The caller seemed unperturbed.

“Hallo, hier ist Muenchen!”.

I checked the wristwatch I had deposited near the phone. It showed 8:05 p.m. German long distance rates dropped to next to nothing after midnight. It was Edi’s favorite time to call.

My voice had lost all of its earlier irritation.

“Und hello, hier ist Halifax - Guten Abend, Edi!”

I grabbed another towel and continued drying my hair while reaching for clothes and slippers.

“So, it’s my favorite cousin,” I added.

It had only been several months that we had seen each other, but I was glad to hear from him.

Thoughts strayed back to my last visit with Edi in Munich.

I missed our rambling walks along the Isar River. None of these ever had a clear destination, but we would talk from the moment we left Edi’s house until our return.

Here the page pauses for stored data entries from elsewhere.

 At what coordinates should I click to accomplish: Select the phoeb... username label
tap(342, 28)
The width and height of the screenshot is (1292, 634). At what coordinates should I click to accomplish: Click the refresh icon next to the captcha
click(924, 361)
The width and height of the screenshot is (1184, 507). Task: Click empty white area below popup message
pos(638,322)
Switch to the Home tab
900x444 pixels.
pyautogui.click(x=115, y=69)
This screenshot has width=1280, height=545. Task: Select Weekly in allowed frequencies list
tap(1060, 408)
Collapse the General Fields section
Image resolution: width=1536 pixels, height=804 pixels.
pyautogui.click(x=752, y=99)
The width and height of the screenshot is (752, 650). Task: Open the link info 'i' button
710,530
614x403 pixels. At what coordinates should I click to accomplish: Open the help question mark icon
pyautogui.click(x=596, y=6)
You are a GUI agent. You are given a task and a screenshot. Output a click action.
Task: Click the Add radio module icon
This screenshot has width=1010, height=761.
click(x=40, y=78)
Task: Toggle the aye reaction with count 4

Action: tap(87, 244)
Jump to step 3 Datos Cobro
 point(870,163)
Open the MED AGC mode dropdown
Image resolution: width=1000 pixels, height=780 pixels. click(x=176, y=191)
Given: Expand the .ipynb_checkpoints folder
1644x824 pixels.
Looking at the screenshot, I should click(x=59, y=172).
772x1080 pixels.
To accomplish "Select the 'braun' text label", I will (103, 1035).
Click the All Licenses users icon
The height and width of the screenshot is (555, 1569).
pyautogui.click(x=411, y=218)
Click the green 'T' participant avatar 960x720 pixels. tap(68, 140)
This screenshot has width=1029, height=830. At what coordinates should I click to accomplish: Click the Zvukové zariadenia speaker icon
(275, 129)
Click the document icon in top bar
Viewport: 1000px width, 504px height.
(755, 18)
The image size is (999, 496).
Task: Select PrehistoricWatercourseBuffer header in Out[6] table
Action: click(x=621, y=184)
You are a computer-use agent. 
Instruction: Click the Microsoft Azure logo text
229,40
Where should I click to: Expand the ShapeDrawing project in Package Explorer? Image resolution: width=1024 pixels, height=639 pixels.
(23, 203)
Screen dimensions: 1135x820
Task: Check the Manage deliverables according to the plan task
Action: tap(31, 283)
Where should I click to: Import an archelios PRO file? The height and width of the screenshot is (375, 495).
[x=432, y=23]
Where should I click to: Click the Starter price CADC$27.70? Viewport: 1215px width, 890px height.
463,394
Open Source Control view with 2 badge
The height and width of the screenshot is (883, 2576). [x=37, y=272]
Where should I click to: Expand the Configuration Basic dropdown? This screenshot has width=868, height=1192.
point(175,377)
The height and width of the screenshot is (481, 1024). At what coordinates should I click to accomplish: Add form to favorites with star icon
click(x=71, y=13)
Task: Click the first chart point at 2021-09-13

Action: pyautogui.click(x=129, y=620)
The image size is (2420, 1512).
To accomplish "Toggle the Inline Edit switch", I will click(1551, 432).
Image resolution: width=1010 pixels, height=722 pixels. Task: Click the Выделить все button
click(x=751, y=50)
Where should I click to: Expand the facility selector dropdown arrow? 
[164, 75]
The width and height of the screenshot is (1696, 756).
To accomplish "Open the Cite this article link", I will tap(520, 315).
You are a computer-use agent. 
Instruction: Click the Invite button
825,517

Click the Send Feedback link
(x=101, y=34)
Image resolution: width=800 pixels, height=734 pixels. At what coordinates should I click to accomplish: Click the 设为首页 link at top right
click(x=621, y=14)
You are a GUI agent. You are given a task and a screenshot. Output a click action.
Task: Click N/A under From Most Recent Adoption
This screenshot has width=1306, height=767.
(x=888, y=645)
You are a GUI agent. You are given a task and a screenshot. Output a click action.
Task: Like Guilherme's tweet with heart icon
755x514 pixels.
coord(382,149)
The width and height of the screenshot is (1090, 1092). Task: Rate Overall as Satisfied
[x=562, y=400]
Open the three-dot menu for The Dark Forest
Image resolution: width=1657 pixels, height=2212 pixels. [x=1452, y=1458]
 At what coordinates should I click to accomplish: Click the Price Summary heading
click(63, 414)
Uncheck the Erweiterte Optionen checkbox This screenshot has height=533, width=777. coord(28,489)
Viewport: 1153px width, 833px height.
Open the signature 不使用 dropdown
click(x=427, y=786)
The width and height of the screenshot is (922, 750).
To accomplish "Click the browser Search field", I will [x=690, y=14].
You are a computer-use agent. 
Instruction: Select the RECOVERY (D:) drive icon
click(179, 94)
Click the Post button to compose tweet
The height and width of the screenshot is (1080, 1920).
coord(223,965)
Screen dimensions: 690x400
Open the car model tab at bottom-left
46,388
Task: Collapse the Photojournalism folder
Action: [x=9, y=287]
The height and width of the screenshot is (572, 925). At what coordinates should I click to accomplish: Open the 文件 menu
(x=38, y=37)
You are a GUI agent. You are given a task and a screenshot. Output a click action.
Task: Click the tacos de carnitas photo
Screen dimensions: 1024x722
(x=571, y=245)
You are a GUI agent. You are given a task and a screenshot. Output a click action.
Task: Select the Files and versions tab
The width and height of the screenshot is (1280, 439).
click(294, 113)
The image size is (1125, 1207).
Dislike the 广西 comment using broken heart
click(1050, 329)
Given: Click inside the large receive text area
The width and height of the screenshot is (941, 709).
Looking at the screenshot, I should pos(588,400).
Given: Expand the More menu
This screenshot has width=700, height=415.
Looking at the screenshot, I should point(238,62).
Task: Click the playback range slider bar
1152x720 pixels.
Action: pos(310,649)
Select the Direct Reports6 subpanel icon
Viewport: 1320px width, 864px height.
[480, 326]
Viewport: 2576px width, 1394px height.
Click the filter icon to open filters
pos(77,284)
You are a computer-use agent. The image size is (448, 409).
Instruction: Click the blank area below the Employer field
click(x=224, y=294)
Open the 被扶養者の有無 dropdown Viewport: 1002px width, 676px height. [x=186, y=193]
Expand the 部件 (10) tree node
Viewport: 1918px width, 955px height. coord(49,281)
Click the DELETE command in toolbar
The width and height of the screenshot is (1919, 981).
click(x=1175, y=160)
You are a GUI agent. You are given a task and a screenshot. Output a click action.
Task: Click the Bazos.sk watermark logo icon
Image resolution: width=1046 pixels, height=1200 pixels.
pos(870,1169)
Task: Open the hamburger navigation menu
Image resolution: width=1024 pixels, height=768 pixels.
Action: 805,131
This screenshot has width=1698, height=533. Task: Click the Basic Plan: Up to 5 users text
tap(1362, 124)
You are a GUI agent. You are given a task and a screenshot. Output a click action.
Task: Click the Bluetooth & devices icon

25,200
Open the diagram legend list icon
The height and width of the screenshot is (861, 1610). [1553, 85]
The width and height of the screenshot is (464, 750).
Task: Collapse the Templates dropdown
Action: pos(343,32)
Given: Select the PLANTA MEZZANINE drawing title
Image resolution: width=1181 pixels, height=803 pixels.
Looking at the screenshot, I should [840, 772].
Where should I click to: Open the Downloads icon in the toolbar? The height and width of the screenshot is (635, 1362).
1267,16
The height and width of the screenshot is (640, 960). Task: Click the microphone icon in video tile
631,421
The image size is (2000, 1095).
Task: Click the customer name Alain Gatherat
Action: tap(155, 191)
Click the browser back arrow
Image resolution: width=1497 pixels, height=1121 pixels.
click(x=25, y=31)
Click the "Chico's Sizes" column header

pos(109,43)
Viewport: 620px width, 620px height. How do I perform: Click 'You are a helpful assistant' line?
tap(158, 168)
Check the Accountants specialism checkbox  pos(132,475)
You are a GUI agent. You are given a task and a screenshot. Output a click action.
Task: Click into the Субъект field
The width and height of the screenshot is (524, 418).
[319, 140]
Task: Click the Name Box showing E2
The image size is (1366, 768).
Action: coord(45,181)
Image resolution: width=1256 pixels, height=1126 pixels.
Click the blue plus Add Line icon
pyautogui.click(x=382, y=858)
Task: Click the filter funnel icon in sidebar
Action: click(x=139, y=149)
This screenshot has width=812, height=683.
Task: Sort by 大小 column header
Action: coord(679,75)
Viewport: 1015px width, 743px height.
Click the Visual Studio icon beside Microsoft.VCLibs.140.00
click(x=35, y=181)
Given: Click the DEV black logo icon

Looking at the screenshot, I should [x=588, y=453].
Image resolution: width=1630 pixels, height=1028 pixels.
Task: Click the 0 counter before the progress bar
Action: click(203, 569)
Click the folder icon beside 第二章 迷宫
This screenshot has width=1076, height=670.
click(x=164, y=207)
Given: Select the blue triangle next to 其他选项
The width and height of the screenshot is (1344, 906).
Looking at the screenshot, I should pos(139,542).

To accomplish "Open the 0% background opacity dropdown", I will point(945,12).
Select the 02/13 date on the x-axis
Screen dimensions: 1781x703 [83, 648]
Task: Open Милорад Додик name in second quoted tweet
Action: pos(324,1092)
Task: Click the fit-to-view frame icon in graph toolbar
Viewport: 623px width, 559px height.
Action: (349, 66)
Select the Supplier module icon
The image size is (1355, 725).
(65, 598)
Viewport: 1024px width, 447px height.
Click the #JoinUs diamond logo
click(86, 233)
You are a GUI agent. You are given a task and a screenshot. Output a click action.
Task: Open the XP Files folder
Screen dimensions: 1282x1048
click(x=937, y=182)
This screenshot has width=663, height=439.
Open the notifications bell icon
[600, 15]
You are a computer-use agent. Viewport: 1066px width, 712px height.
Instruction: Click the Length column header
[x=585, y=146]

We would make sweeping loops through the narrow suburban side streets, where much of Munich’s professional elite was residing now, cocooned away in large free-standing villas with ornamental fences and manicured grounds. Not like Edi’s tiny row house on the bustling thoroughfare to the ski resorts further South. At some point, a road would disgorge us onto a narrow footpath, moving through a few acres of meadows and thin stands of leafy trees not yet sacrificed on the altar of suburban development.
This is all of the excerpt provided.